The immediate fate of the 18th-century conflicting Irelands is nevertheless a major part of the story. The entertaining if self-devoted élite ultimately committed hara-kiri in accepting the Union of Parliaments: for the future, the polarisation was much more clearly between Catholic masses and British government. But like the Irish Bronze Age warriors obliterated by the invading Celts, the old élite went on to become gods to the next generation. Daniel O’Connell, the great leader of the Catholic masses in the 19th century, readily drew on the tradition and rhetoric of the once nominally independent Irish Parliament in order to win support for a Repeal of the Union which by now carried with it an inevitable rise of Catholic power – hence the gibberings and squeakings in the Roman streets of all the sheeted dead of that lost bastion of Irish Protestantism.
The Ulster Presbyterian truculence, even rebelliousness, against governmental tyranny may be becoming more today than the recollection of an indulgent tradition. The Catholic bourgeoisie’s ideals of Ireland have not particularly changed: what need they, being come to sense, but fumble in a greasy till and endow Yeats lectures with the profits? John Hely-Hutchinson would find himself thoroughly at home in the Ireland of today – and he would be in demand, too, as an entrepreneur eminently capable of maximising his opportunities and making culture pay. And Grattan would be persona grata also: the self-congratulations of high-flown rhetorical nationalism have excellent profitability. From a shop-window point of view, it would be particularly acceptable that they were Protestants.

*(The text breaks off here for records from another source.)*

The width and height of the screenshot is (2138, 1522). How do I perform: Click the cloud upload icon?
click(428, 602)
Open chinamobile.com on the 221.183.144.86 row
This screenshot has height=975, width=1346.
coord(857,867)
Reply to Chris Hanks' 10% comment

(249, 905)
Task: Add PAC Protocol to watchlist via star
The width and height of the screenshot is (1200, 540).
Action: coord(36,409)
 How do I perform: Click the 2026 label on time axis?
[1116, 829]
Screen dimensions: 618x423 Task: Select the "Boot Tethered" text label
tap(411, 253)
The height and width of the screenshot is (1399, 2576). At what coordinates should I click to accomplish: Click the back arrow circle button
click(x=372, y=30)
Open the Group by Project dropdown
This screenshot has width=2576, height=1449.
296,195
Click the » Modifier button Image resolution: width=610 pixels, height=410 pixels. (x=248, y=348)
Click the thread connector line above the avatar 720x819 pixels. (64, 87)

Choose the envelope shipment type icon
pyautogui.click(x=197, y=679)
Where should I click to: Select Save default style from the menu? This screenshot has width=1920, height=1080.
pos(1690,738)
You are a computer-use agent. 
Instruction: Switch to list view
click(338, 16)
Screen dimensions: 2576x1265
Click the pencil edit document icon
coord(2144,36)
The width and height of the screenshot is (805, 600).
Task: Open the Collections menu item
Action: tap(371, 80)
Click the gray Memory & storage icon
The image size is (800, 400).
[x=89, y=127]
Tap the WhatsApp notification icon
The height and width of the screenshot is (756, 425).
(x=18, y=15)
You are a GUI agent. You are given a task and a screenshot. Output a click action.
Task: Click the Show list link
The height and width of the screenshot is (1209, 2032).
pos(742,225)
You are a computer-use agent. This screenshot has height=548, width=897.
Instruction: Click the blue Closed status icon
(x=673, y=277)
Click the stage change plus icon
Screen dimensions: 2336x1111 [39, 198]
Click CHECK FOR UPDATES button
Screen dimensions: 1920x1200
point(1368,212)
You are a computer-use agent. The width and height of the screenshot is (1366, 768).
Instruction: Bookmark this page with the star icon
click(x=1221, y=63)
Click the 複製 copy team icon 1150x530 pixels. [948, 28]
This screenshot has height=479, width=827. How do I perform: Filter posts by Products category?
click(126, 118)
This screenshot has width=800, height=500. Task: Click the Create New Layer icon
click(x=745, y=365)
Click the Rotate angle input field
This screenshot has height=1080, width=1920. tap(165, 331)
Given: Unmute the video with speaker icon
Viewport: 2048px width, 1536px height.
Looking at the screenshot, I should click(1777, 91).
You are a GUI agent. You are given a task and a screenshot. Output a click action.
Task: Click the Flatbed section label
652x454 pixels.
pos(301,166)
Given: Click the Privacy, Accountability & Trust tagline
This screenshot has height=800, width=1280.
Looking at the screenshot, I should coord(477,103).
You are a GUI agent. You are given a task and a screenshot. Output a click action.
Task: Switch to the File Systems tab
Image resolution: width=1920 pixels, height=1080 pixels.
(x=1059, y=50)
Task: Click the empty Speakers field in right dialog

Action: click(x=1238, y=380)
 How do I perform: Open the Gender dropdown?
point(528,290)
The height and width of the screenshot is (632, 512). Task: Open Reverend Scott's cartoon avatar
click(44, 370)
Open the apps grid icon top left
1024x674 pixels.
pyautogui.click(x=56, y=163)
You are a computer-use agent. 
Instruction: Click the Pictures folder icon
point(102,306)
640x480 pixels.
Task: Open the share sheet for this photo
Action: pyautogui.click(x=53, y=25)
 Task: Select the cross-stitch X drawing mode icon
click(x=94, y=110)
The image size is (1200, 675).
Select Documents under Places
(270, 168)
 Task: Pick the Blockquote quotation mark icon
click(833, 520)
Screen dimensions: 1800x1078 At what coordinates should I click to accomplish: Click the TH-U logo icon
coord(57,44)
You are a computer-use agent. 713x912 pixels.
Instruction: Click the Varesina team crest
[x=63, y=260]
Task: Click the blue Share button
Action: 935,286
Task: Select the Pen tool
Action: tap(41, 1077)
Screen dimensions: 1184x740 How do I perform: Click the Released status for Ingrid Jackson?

The one Ireland that really is dead and gone is the one that remained invisible – or at least inaudible – to Dr McDowell, who in this sense is an appropriate spokesman for our age: the Ireland of the Gaelic poets. It had nothing in common with the self-rejuvenating vampire Yeats called Cathleen Ni Houlihan; it had nothing in common with the official aridities of the governmental linguistic resurrectionists of the mid-20th century. As is eloquently symbolised by Thomas Flanagan in his brilliant and invaluable novel about the 1798 revolt, The Year of the French, it was the most hopeless victim of politics turned into warfare. What was left of it starved to death or emigrated in the great famine.